[DATA IN THIS EXERCISE]

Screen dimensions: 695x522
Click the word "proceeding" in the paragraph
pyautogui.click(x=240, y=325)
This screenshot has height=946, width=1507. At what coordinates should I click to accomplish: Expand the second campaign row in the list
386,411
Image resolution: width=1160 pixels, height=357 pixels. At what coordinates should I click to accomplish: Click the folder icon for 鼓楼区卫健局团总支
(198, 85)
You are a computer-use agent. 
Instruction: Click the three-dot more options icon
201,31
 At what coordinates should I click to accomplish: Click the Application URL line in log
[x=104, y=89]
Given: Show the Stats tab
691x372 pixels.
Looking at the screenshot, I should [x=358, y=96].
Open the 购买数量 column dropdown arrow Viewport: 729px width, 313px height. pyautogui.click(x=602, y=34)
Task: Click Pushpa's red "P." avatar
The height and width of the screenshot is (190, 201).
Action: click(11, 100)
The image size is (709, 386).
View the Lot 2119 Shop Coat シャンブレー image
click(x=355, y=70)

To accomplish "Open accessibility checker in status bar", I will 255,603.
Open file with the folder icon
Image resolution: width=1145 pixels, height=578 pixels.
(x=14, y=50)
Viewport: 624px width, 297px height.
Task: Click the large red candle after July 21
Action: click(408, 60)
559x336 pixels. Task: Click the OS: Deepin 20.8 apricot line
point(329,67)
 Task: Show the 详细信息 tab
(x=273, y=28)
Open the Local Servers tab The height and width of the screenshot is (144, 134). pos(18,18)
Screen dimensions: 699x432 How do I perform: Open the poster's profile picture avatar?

[/DATA IN THIS EXERCISE]

> **AIM OF THE EXERCISE**: Which lines above carry the string "dimensions"? Copy those lines.

> **RESPONSE FOR THIS EXERCISE**:
Screen dimensions: 695x522
Screen dimensions: 699x432 How do I perform: Open the poster's profile picture avatar?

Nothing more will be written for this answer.